◆ Supplied text:
------------------------------
In 1950, literary critic Lionel Trilling wrote in The Liberal Imagination (PDF) the following about conservatism, which he viewed as being virtually extinct following the Second World War:
In the United States at this time liberalism is not only the dominant but even the sole intellectual tradition. For it is the plain fact that nowadays there are no conservative or reactionary ideas in general circulation. This does not mean, of course, that there is no impulse to conservatism or to reaction. Such impulses are certainly very strong, perhaps even stronger than most of us know. But the conservative impulse and the reactionary impulse do not, with some isolated and some ecclesiastical exceptions, express themselves in ideas, but only in action or in irritable mental gestures which seek to resemble ideas.
It’s probably the most frequently cited quotation from a liberal among conservatives, because it did, in 1950, offer a practical assessment for the state of conservatism in the United States. The twin struggles of the Great Depression and the war led to a triumph of what Russell Kirk called “Rooseveltian liberalism,” which sought to use the power of the government to address economic problems. With the defeat of Nazism and Japanese imperialism, and entering the long Cold War with the Soviet Union, Americans placed great faith in the ability of their government to solve basic problems.
Indeed, the experience of conservatism since the Second World War has largely been that of accepting liberalism’s underlying propositions. “Conservatism,” then, came to be more of reaction to the excesses of liberalism—a tapping of the brakes, not a full stop or reversal—rather than a cogent philosophical and social system on its own.
While that’s a controversial statement with many exceptions—there remained many conservatives, like Arizona Senator Barry Goldwater, who continued to resist Rooseveltian liberalism—consider that the first Republican President since 1932, Dwight Eisenhower, accepted much of the New Deal, and left it virtually intact. His signature achievement as president, other than ending the Korean War, was to champion the construction of the Interstate Highway System. That was a worthy undertaking, to be sure, but the legacy of a major Republican president was to spend millions, rather than rolling back the interventionist state.
------------------------------
◆ Provided information:
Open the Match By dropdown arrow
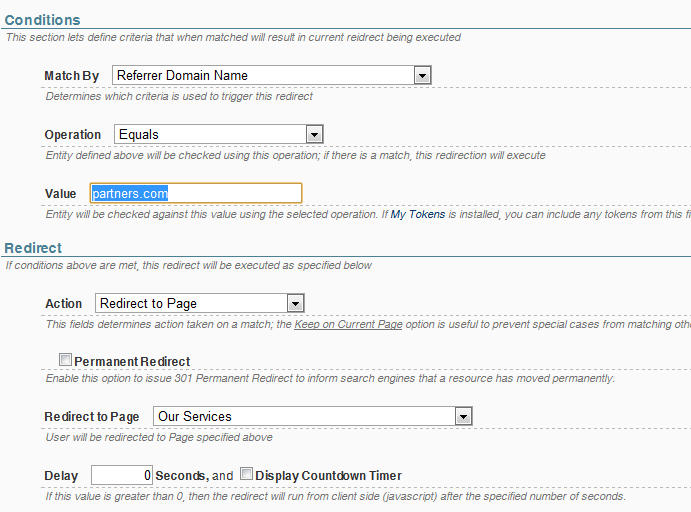Image resolution: width=691 pixels, height=512 pixels. click(422, 75)
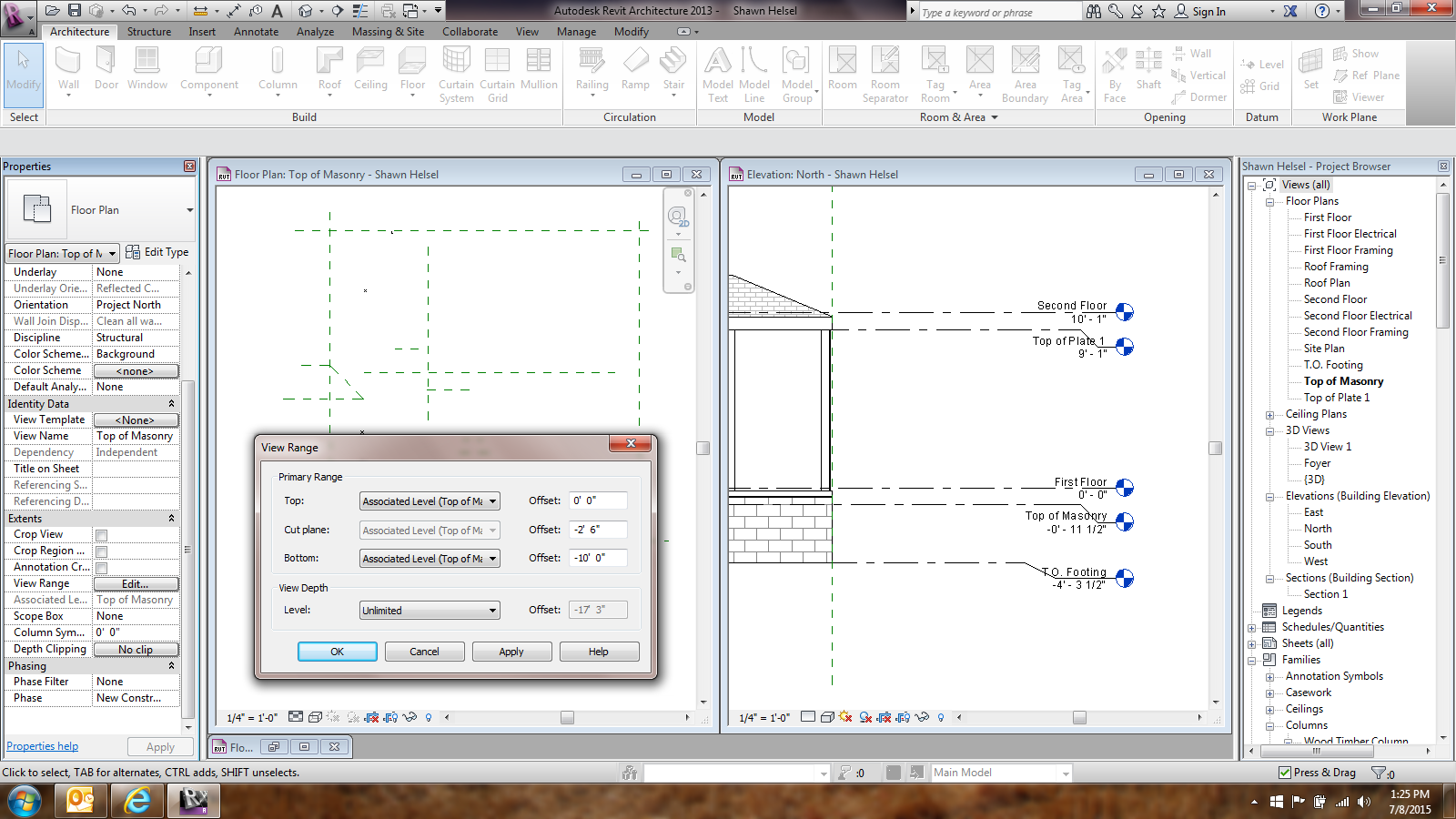The height and width of the screenshot is (819, 1456).
Task: Open the Annotate ribbon tab
Action: coord(256,32)
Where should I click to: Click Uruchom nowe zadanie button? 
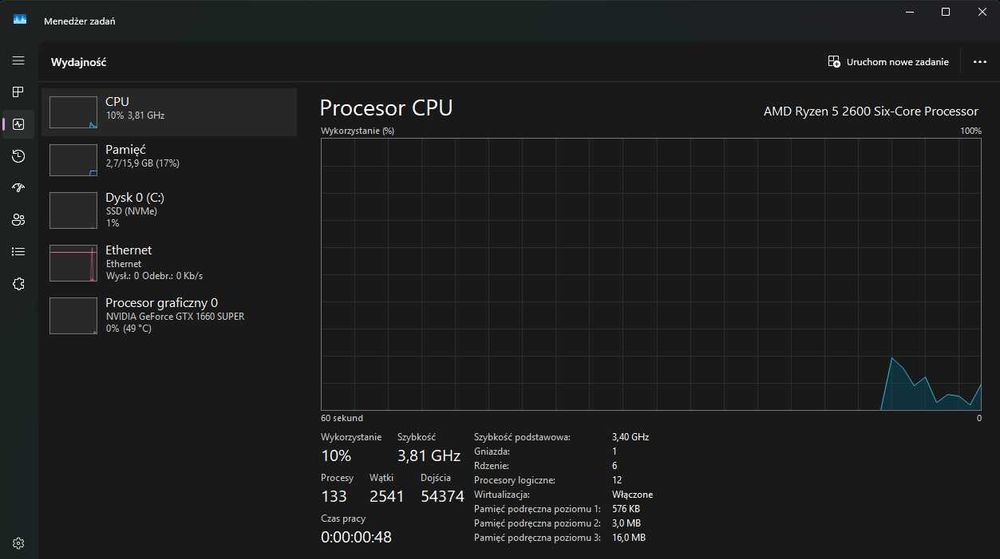click(x=888, y=62)
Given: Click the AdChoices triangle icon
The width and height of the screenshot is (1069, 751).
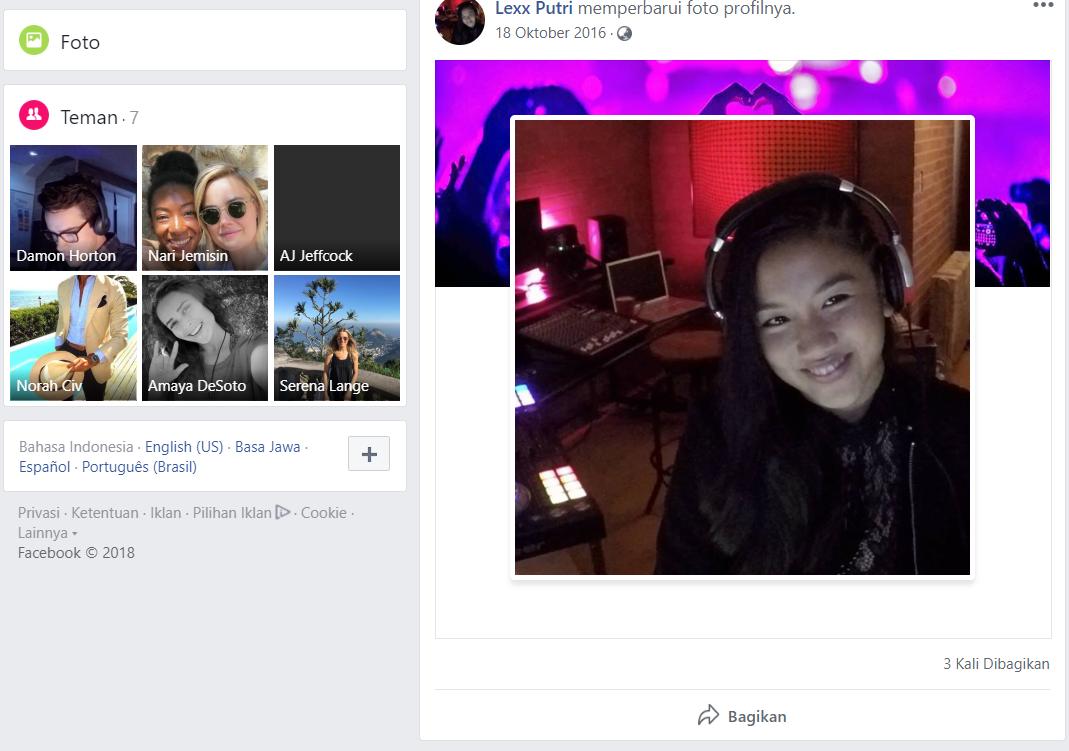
------------------------------
◆ Required task:
Copy the passage on postwar American conservatism word for word from "While that’s a" to "the interventionist state.".

◆ Correct result:
While that’s a controversial statement with many exceptions—there remained many conservatives, like Arizona Senator Barry Goldwater, who continued to resist Rooseveltian liberalism—consider that the first Republican President since 1932, Dwight Eisenhower, accepted much of the New Deal, and left it virtually intact. His signature achievement as president, other than ending the Korean War, was to champion the construction of the Interstate Highway System. That was a worthy undertaking, to be sure, but the legacy of a major Republican president was to spend millions, rather than rolling back the interventionist state.